Miko mendesis keras untuk bisa kami dengar, dan kami melihat tepat saat ia melompat ke udara dan mendarat di alang-alang. Jelas kucing penjaga itu agak tertarik pada kontrakku, dan Smith memukulinya. Smith mengumpat suaminya yang terpuruk makin dah lagi di belakang kemudi. la mengulurkan tangan ke dalam, menarik surat-surat itu, lalu menghambur ke arah kami sementara kucing-kucing bersembunyi ke segala penjuru.
"Delapan puluh persen mati, oke?" kata Ronnie Kray parau. "Jadi, aku tidak akan hidup lebih lama lagi. Berapa pun yang kau dapat dari kasus ini, tolong pergunakan untuk merawat mereka. Hidup mereka susah."
Aku terharu, sampai tak mampu menjawab.
Smith membuka pintu dan menyodorkan kontrak itu ke meja. Bagian bawah halaman pertamanya sedikit tercabik dan halaman keduanya ternoda kotoran. Aku harap itu bukan kotoran kucing. "Ini," katanya. Misi terlaksana. Eddy benar-benar sudah menandatanganinya, tanda tangan yang sama sekali tak terbaca.
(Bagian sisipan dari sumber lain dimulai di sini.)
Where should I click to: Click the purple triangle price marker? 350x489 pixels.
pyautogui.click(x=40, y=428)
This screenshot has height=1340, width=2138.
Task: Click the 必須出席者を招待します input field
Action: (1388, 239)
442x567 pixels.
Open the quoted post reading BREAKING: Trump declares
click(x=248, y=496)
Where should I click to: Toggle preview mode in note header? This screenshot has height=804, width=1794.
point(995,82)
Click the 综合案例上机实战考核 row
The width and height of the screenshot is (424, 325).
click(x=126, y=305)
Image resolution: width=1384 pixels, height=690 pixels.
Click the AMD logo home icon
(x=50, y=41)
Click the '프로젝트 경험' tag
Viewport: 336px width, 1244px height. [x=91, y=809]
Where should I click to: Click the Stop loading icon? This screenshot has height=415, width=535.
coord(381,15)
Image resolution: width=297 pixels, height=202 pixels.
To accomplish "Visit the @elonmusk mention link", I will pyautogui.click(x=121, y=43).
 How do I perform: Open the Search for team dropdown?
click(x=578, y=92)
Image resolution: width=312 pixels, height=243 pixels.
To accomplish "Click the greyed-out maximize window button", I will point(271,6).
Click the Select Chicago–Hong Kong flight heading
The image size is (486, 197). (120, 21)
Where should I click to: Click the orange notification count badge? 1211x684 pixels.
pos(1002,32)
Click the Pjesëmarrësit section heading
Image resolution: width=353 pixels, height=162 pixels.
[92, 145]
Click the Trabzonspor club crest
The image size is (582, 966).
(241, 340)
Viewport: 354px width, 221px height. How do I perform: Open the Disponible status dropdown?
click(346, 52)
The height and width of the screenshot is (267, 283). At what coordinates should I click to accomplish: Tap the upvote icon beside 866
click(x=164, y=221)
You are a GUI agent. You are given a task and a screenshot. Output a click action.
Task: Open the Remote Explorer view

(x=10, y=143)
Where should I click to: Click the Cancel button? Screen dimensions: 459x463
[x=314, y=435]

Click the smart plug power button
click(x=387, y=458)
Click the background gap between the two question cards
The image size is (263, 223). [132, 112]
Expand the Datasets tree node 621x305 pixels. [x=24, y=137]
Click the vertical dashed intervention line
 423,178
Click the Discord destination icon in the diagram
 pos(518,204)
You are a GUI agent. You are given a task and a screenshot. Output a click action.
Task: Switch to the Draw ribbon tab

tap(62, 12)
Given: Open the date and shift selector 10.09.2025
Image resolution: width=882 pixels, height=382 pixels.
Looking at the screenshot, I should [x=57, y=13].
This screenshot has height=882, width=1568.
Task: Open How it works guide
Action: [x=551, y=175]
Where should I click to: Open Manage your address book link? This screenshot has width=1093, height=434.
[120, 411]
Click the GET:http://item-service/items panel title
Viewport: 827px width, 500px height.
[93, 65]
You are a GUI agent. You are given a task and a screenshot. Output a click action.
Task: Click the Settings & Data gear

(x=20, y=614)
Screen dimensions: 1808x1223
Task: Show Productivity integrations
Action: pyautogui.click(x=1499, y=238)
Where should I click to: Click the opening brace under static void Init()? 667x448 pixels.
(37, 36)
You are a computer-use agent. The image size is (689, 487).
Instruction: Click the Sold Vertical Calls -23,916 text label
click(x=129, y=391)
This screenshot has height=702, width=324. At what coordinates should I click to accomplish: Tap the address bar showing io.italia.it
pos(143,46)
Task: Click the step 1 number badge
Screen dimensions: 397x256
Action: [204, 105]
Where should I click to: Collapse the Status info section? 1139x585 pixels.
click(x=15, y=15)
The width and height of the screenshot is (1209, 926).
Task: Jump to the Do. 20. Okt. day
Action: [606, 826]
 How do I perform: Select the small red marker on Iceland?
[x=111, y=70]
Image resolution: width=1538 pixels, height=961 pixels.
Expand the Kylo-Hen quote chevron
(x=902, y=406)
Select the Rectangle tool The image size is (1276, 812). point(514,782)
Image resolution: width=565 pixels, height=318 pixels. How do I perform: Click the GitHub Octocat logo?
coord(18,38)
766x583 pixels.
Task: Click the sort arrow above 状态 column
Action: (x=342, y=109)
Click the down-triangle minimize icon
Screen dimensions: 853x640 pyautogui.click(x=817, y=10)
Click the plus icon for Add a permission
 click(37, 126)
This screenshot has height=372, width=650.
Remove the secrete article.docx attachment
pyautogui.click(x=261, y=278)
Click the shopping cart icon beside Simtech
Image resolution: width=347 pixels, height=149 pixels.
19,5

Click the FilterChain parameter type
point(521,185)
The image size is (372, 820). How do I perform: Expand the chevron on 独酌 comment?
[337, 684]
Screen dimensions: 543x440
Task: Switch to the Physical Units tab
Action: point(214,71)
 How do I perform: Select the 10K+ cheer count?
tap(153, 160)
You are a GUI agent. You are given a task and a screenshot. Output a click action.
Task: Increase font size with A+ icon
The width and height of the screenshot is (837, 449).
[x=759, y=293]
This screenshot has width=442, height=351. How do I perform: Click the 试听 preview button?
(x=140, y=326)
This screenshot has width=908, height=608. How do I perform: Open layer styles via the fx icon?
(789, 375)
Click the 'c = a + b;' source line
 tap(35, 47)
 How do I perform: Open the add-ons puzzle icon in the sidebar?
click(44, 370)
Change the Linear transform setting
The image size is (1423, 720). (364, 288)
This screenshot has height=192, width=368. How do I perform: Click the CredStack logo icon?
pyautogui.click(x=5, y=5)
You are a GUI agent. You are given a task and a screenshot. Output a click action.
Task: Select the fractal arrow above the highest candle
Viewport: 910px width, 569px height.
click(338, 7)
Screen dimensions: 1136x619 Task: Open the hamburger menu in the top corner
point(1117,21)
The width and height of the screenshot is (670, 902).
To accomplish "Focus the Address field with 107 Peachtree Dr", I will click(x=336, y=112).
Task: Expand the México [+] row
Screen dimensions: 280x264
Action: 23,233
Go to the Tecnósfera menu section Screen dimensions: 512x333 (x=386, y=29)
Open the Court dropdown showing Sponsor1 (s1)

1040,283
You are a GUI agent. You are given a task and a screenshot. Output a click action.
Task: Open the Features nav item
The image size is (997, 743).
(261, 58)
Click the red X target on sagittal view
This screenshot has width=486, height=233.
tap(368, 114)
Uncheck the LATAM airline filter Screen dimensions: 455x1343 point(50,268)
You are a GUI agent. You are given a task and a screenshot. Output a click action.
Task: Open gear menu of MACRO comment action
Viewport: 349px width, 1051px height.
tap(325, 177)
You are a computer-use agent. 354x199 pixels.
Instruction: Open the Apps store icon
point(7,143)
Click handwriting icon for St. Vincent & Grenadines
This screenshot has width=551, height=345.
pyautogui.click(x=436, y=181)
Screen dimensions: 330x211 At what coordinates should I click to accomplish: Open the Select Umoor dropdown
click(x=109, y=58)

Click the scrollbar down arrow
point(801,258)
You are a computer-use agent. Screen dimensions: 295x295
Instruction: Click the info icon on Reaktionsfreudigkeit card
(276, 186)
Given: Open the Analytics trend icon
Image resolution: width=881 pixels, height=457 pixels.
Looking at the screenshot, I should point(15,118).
Aku menunjuk ke sana-sini. Ronnie Kray dan ibunya membubuhkan tanda tangan, dan perjanjian itu ditutup. Kami bercakap-cakap beberapa menit, dan aku mulai melihat jam tangan.
Ketika aku meninggalkan mereka, Smith duduk di samping Ronnie Kray, dengan lembut membelai lengan anaknya dan mengatakan segalanya akan membaik.